Greenwich Village: a proposal to landmark all as yet unlandmarked sections of the Village and to restrict the size of all future developments proposed by NYU, or any entity under the auspices of NYU, to less than 20-feet wide and less than 35-feet high.
Yorkville: To encourage development friendly to the area’s vibrant local community, tax incentives will be given to medical supply stores, pharmacies, Zabars and sports bars catering to clientele under the age of 24.
Upper West Side: In order to promote local businesses and discourage chain stores and banks from taking root, the ground-floor width of all new stores will be limited to 40-feet on Amsterdam and Columbus Avenues. Furthermore, banks will be limited to 25 feet wide on all of the Upper West Side. Wait… that one’s actually real.
Midtown West: Dining and theater establishments will not be permitted to expand the size of their lobbies or indoor waiting areas, so as to maintain the neighborhood tradition of long, sidewalk-obstructing lines.
Soho (Non Cast Iron District): The lofts of working artists will be landmarked, along with the artists themselves.
Times Square: Approval is limited to projects that involve razing the current structures and leaving rubble-strewn lots in their place.
Sutton and Beekman Places: Who suggested changing the zoning regulations? What co-op do they live in?
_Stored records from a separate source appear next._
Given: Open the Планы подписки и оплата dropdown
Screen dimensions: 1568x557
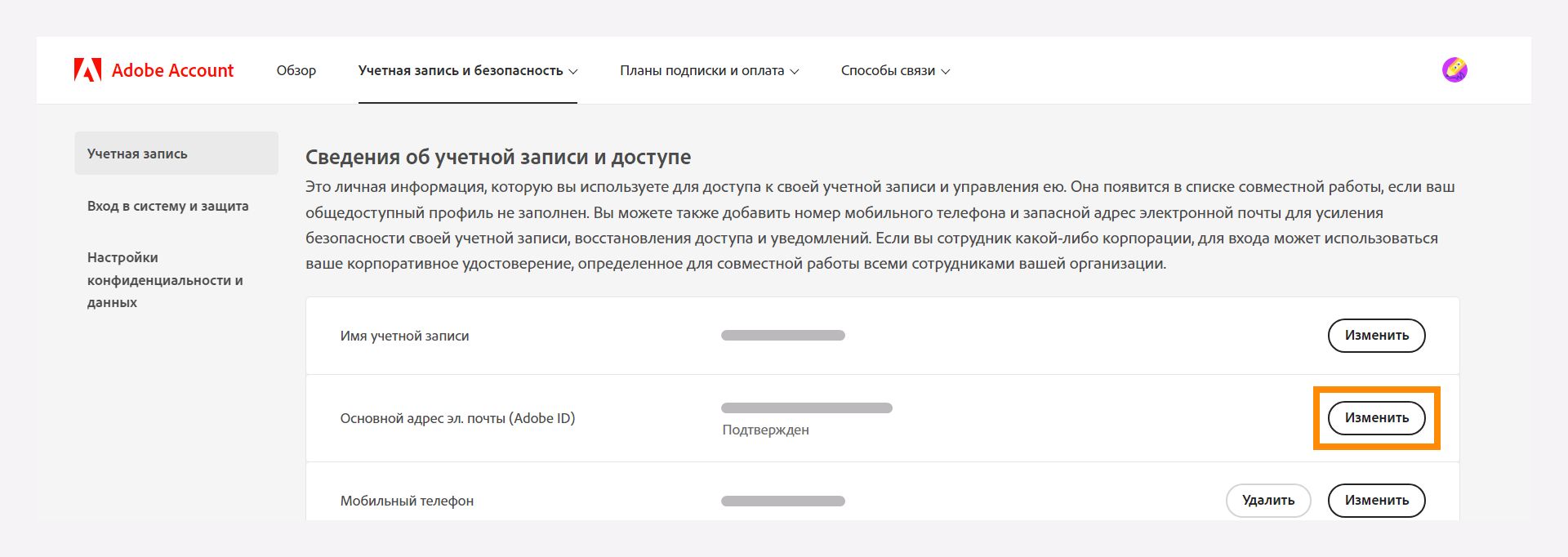Looking at the screenshot, I should pos(709,71).
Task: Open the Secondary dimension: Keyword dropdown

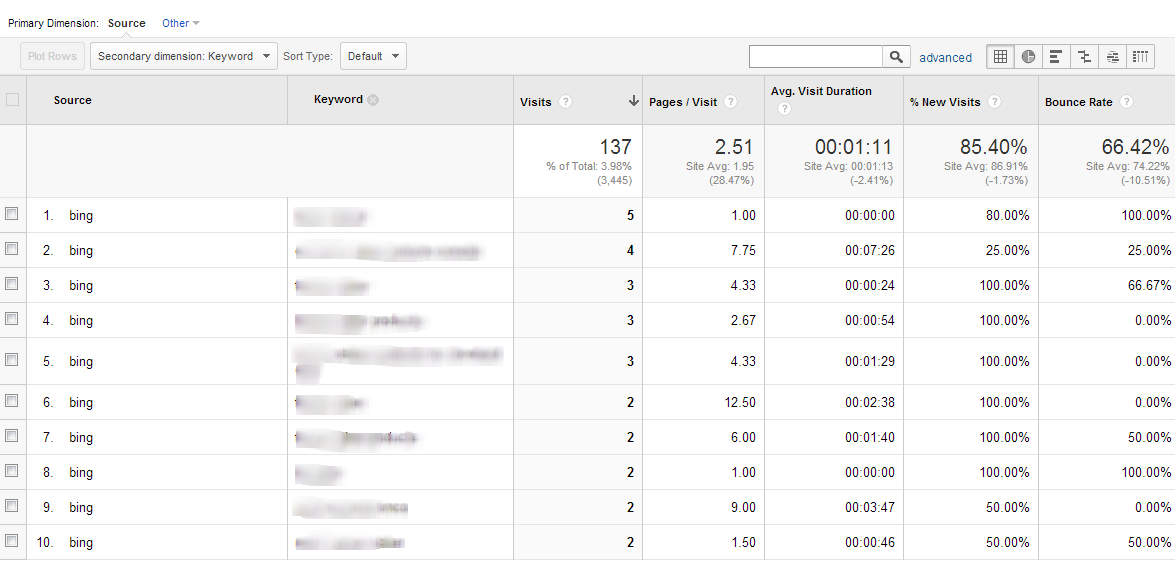Action: click(183, 57)
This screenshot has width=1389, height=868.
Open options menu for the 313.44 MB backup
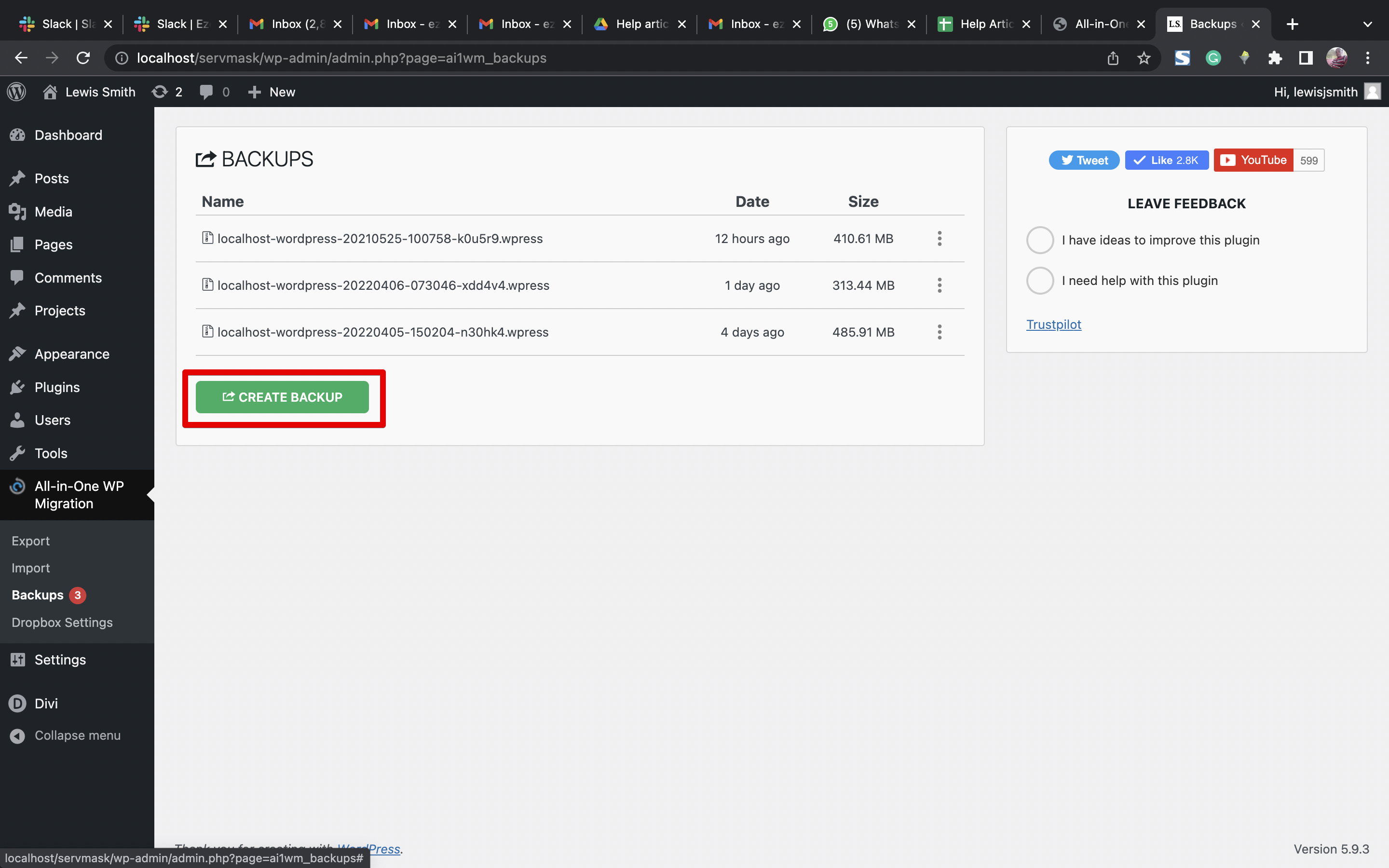939,285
I knew that things were not what they used to be in that building, but I didn’t realize the board had let their standards fall quite this low.
TriBeCa: Residences with ceilings under 12 feet and apartment partitions will no longer be permitted, in order to preserve the unique open-space, loft feel of the area.
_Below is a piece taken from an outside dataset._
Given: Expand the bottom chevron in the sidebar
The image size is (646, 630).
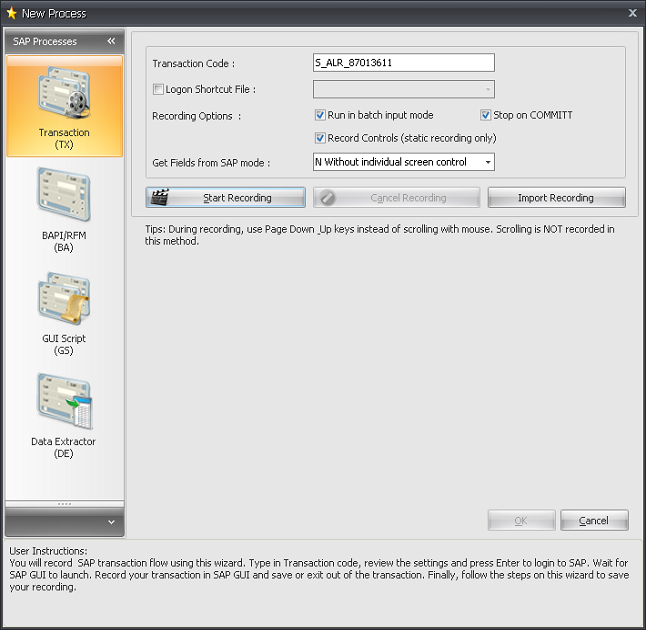Looking at the screenshot, I should tap(111, 522).
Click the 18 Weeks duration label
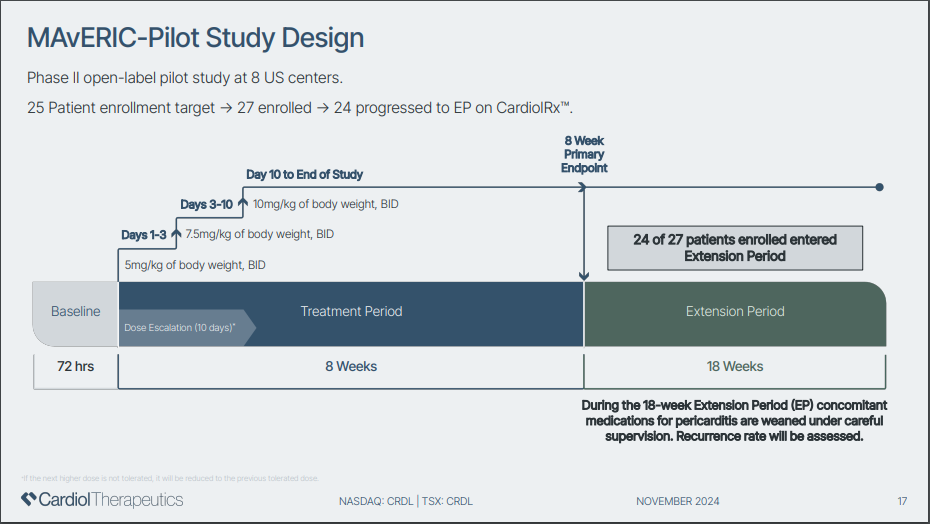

The Meatpacking District: Never mind.
Little Italy: To safeguard the unique dining atmosphere of this district, restaurants with less than 50 tables and cuisine that may receive favorable Zagat reviews will not be permitted. Additionally, all restaurants will be required to either hang Italian flags outside, or to use signage in the colors of the Italian flag.
Columbus Circle: New development will be restricted to projects that are non-contextual and significantly taller than all the other surrounding structures.
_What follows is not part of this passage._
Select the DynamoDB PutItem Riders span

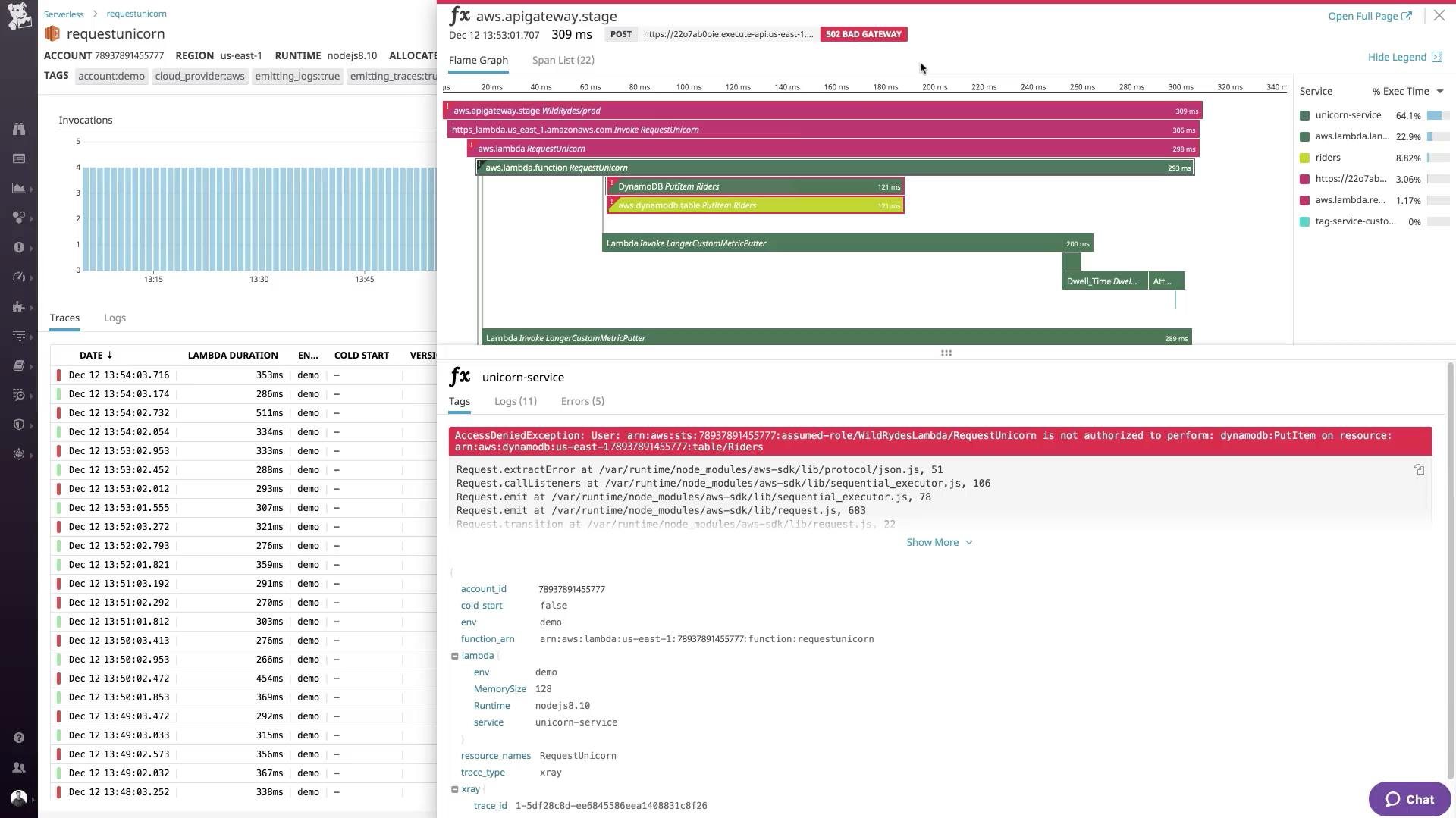[x=755, y=186]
FiDi: With the exception of one Starbucks location, stores and restaurants are not permitted to operate on nights and weekends. Additionally, streets and sidewalks will be closed to all traffic to maintain the subtle allure of a neighborhood that is dead outside of normal business hours (M-F, 6AM-5PM).
Chelsea: All routes leading from the subway to the High Line will be cordoned off from the rest of the neighborhood with police barricades.
Lower East Side: Upscale restaurants and “fine dining” establishments will only be permitted if the portion viewable from the street replicates the look and feel of a cheap take-out joint and/or industrial workspace.